Pero a mí las costillas de cerdo no me llevaron mentalmente a la tierra de Martín Lutero sino al botillo leonés, ese extrañísimo cajón de sastre cárnico que lleva restos de costilla y de rabo, posteriormente embutidos, adobados y ahumados. Se acompañan con la humilde patata, el también humilde repollo y algún chorizo que otro. También la patata y el repollo son alimentos muy letones: este último se presenta con mucha frecuencia –yo diría que con demasiada– porque su sabor inconfundible se encuentra en bastantes recetas. Otro punto de encuentro entre Castilla y León y este país pequeñito de menos de dos millones de habitantes.

Por eso, he aquí una sugerencia: además de los hermanamientos de ciudades europeas que no sé sabe muy bien a qué responden –Elche lo está con Toulouse y Guadalajara con Parma–, una forma coherente de hermanar provincias, comarcas y pueblos es a través de las recetas que comparten. Esta sopa lo demuestra y, si se me hiciera caso, algo que no sucede casi nunca, el mundo sería un lugar más vivible gracias a esa especie de Unesco estomacal sin fronteras que no haría sino unirnos.

Ahora les tengo que dejar: voy a ayudar a unas damas letonas a elaborar una tanda de piragi speka, unos bollitos semidulces rellenos de panceta que cuando tienes ganas de un tentempié, brotan de cualquier esquina: en todas las panaderías y mercados los venden. Pueden tener forma de medialuna, pero también de elipse, como las medianoches clásicas de las fiestas infantiles de aquellos que fuimos a EGB. Si cierro los ojos mientras mastico los piragi estoy en el cumpleaños de mi amiga Ruth en 1981 y llevo puesto un vestido de mangas de farol, lo cual me hace pensar que ciertas variantes del presente también están hermanadas con el pasado, y misteriosamente toman forma de panecillo.

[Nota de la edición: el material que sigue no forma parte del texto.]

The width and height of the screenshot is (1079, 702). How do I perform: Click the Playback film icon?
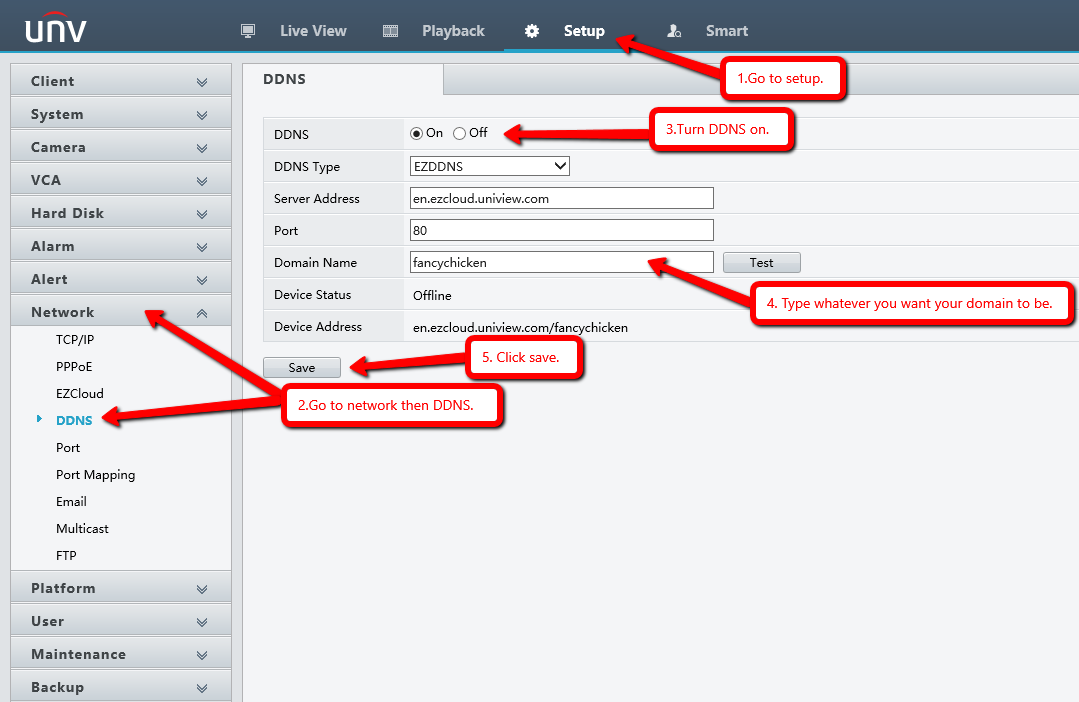pos(390,31)
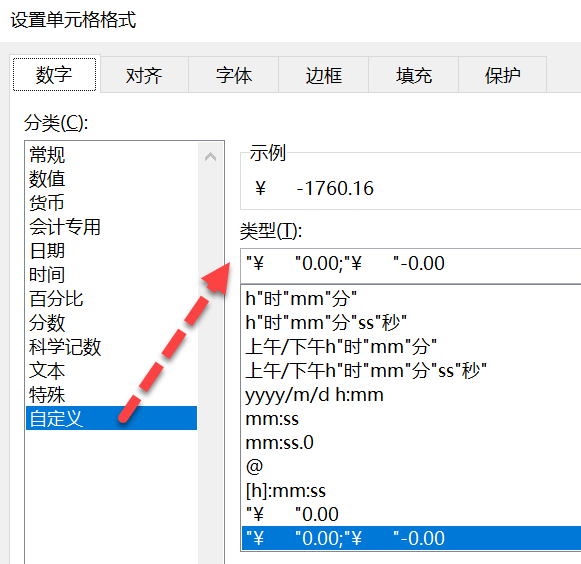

Para seguir pensando sobre el pan, las legumbres, la matanza y las tradiciones culinarias que recorren el mundo pídanle a su Rey Mago de cabecera el inteligente libro de Paloma Díaz-Mas titulado El pan que como. Ella sí que sabe entrelazar historias, experiencias personales, referencias literarias y pensamiento acerca de lo que nos llevamos, por placer y por necesidad, a la boca, en Letonia, en El Bierzo y en Tegucigalpa.